Background: Many children with Kawasaki disease develop coronary artery lesions before intravenous immunoglobulin treatment. However, little data are available on the prognosis of children with Kawasaki disease who developed coronary artery lesions before intravenous immunoglobulin treatment. Aims: To explore the outcomes of coronary artery lesions before intravenous immunoglobulin treatment in children with Kawasaki disease and analyze the factors that influence the duration of coronary artery lesions. Study Design: Retrospective cohort study. Methods: All patients with Kawasaki disease who developed coronary artery lesions before intravenous immunoglobulin treatment in our hospital from January 2009 to December 2014 were reviewed. A Cox proportional hazards model was used to determine the factors influencing the prognosis of coronary artery lesions. Results: Among 182 patients included, 28.6% were male, 83.50% were younger than 36 months, and 181 exhibited resolution of coronary artery lesions 2 years after disease onset.

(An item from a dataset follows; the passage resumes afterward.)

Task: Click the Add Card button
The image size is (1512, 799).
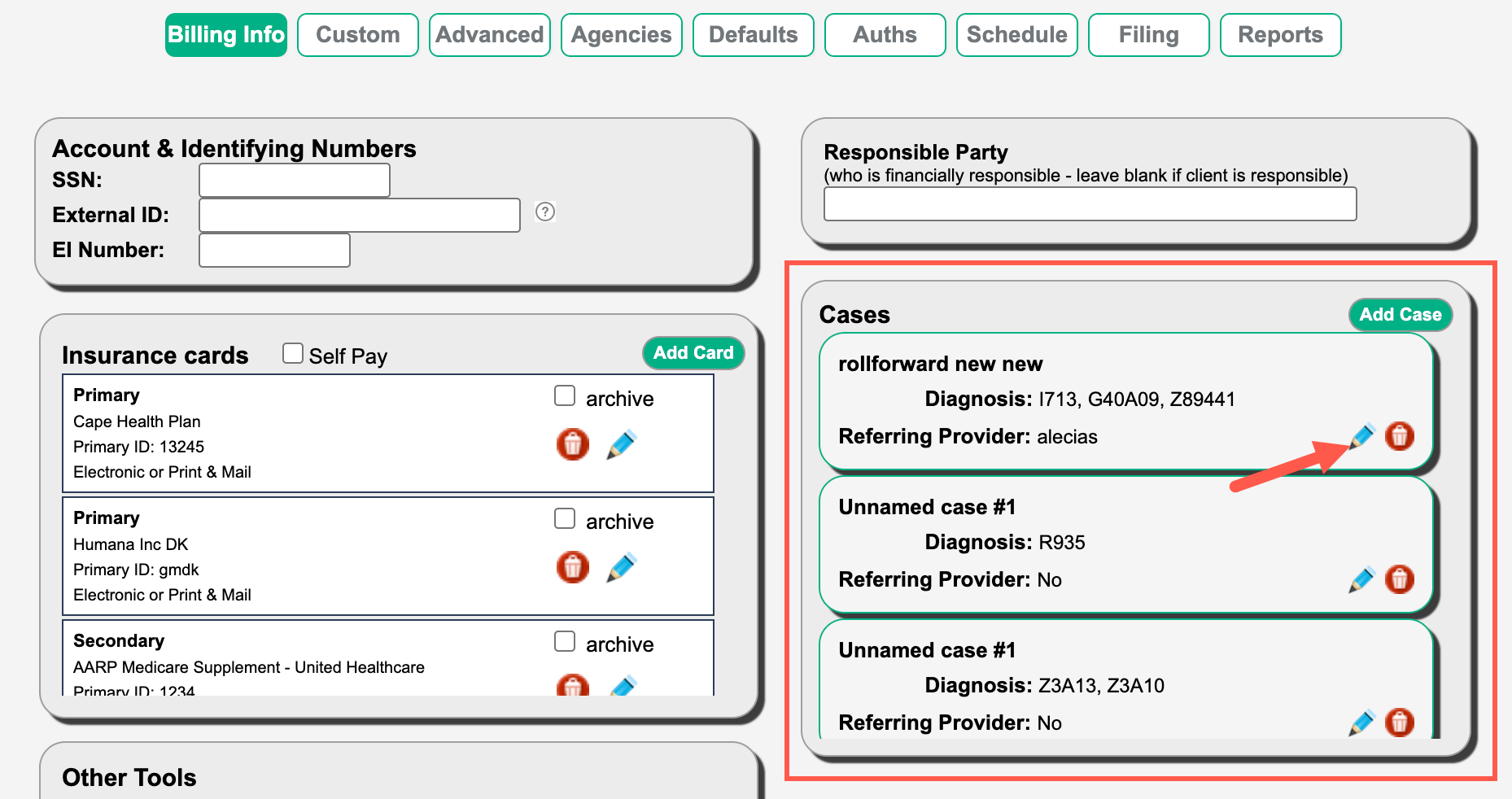Action: click(693, 353)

The median duration of coronary artery lesions was 31 days, and the proportion of coronary artery lesions was 52% at 1 month, 35% at 2 months, 33% at 3 months, 25% at 6 months, 14% at 1 year, and 0.5% at 2 years. The univariate analysis showed that overweight status, higher platelet count, lower albumin level, and starting treatment more than 10 days after disease onset were factors that possibly affect the duration of coronary artery lesions in children. The multivariate Cox regression analysis showed that female sex (adjusted hazard ratio, 1.661; 95% confidence interval, 1.117-2.470) was an independent protective factor, and overweight status (adjusted hazard ratio, 0.469; 95% confidence interval, 0.298-0.737), higher platelet count (adjusted hazard ratio, 0.649; 95% confidence interval, 0.443-0.950), and starting treatment more than 10 days after disease onset (adjusted hazard ratio, 0.392; 95% confidence interval, 0.215-0.716) were independent risk factors for a longer duration of coronary artery lesions. Conclusion: The average duration of coronary artery lesions before intravenous immunoglobulin therapy in children with Kawasaki disease is approximately 1 month. Male gender, overweight status, higher platelet count, and initiation of treatment more than 10 days after the onset of the disease are independent risk factors for longer-lasting coronary artery lesions.